Second, contrary to Plaintiff’s suggestion, the record does not reveal any genuine dispute of material fact as to the nature or extent of Plaintiff’s communications with Defendant after March 2017. Plaintiff’s counsel suggested at oral argument that Plaintiff had been under the impression that negotiations with Defendant were ongoing beyond March and April 2017 and expected such negotiations to continue. But the record contains no communications between Plaintiff and Defendant after April 2017. …Even Mr. Raske’s testimony, upon which Plaintiff relies heavily, only suggests that the last communication between Plaintiff and Defendant was in May 2017, at the latest…. Thus, even drawing all reasonable inferences in Plaintiff’s favor, there is no evidence in the record to support a conclusion that Plaintiff and Defendant were engaged in an ongoing negotiation process through October 5, 2017—the date which would place Plaintiff’s filing of this action ‘within one year’ of the end of that process. Plaintiff’s understanding or expectation of ongoing negotiations with Defendant does not create a genuine dispute of material fact in the absence of any evidence in the record to support that understanding.
Moreover, although the Second Circuit has not yet addressed this issue, several other Circuits have concluded that a party insured through the NFIP may not bring additional state law tort claims arising out of the handling of a claim. See, e.g., C.E.R. 1988, Inc. v. Aetna Cas. & Sur. Co., 386 F.3d 263, 271 (3rd Cir. 2004) (holding that state tort claims are preempted and claimants are limited to ‘resolving their disputes by means of the remedies FEMA provides’ and noting that decision ‘is consistent with the decisions of other courts’); Wright v. Allstate Ins. Co., 500 F.3d 390, 394, 250 Fed. Appx. 1 (5th Cir. 2007); Gunter v. Farmers Ins. Co., 736 F.3d 768, 772 (8th Cir. 2013). And although the Second Circuit ‘has not directly addressed the preemptive effect of the NFIP, the Court’s more general commentary on the NFIA regulatory scheme is instructive.’ Copeland, 2017 U.S. Dist. LEXIS 229904, 2017 WL 10088571. The Copeland court reviewed the Second Circuit’s clear directive that the requirements of the SFIP must be ‘strictly construed and enforced,’ Jacobson, 672 F.3d at 175, and found it ‘not surprising, then, that almost every court in this Circuit to consider the question has concluded that the NFIA does not expressly authorize an insured to bring extra-contractual state-law claims relating to an insurer’s claims handling, and thus preempts those state-law claims,’… …this Court will join many others in concluding that the NFIP preempts the additional state law claims brought by Plaintiff.
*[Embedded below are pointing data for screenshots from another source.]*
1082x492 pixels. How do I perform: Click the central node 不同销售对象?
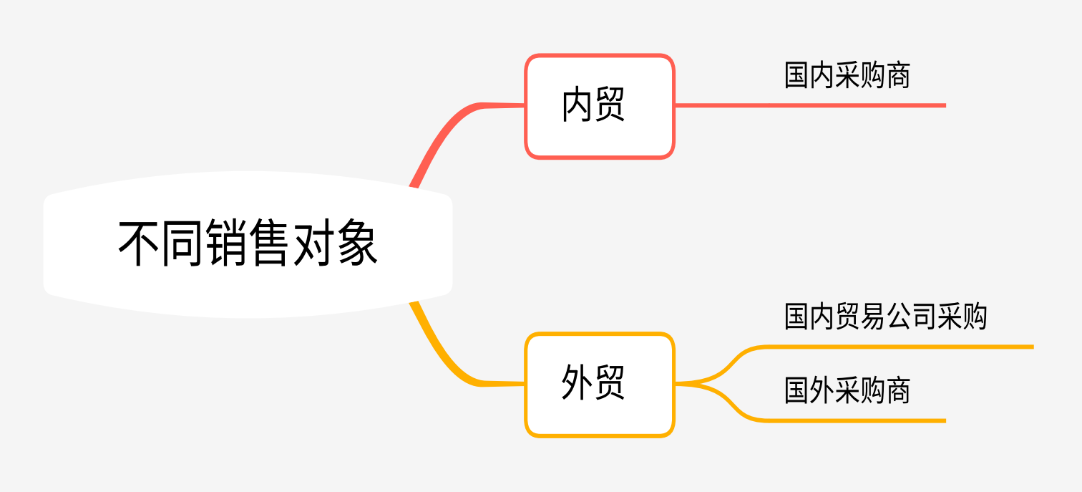click(x=248, y=244)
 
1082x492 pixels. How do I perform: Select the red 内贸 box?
click(x=600, y=106)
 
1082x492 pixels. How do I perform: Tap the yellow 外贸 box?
click(x=600, y=385)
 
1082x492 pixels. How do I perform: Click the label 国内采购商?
click(x=847, y=75)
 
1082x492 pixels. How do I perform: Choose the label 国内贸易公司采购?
click(x=885, y=316)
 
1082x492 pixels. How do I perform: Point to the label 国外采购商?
click(x=847, y=391)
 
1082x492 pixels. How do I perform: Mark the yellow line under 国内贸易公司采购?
click(x=895, y=347)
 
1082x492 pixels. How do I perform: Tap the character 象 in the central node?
click(x=358, y=244)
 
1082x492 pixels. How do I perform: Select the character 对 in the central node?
click(x=314, y=244)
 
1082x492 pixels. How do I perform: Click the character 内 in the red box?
click(x=577, y=106)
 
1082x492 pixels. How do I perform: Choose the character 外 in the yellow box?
click(x=577, y=383)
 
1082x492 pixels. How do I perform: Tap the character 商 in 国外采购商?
click(x=897, y=391)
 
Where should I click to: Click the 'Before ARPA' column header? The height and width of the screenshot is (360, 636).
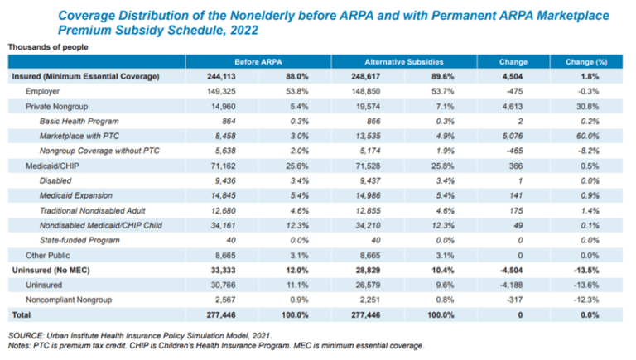pos(258,61)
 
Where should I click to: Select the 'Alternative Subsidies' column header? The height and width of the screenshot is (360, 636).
pos(402,61)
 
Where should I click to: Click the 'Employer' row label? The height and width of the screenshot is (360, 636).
pos(43,91)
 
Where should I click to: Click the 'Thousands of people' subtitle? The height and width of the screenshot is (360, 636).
pos(48,46)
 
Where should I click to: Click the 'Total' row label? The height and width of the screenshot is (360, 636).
pos(19,314)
Ganim v. Allstate Ins. Co., No. 3:18-cv-1863, 2020 WL 4369441 (Dist. Conn. July 30, 2020).
When it comes to National Flood Insurance payments, I strongly suggest that public adjusters, contractors, and policyholders have agreements between themselves about how national flood insurance payments are to be handled when they are directly received by policyholders. Having agreements anticipating when payment for services are due is the best way to avoid future disagreements and misunderstandings.
Thought For The Day
In human intercourse the tragedy begins, not when there is misunderstanding about words, but when silence is not understood.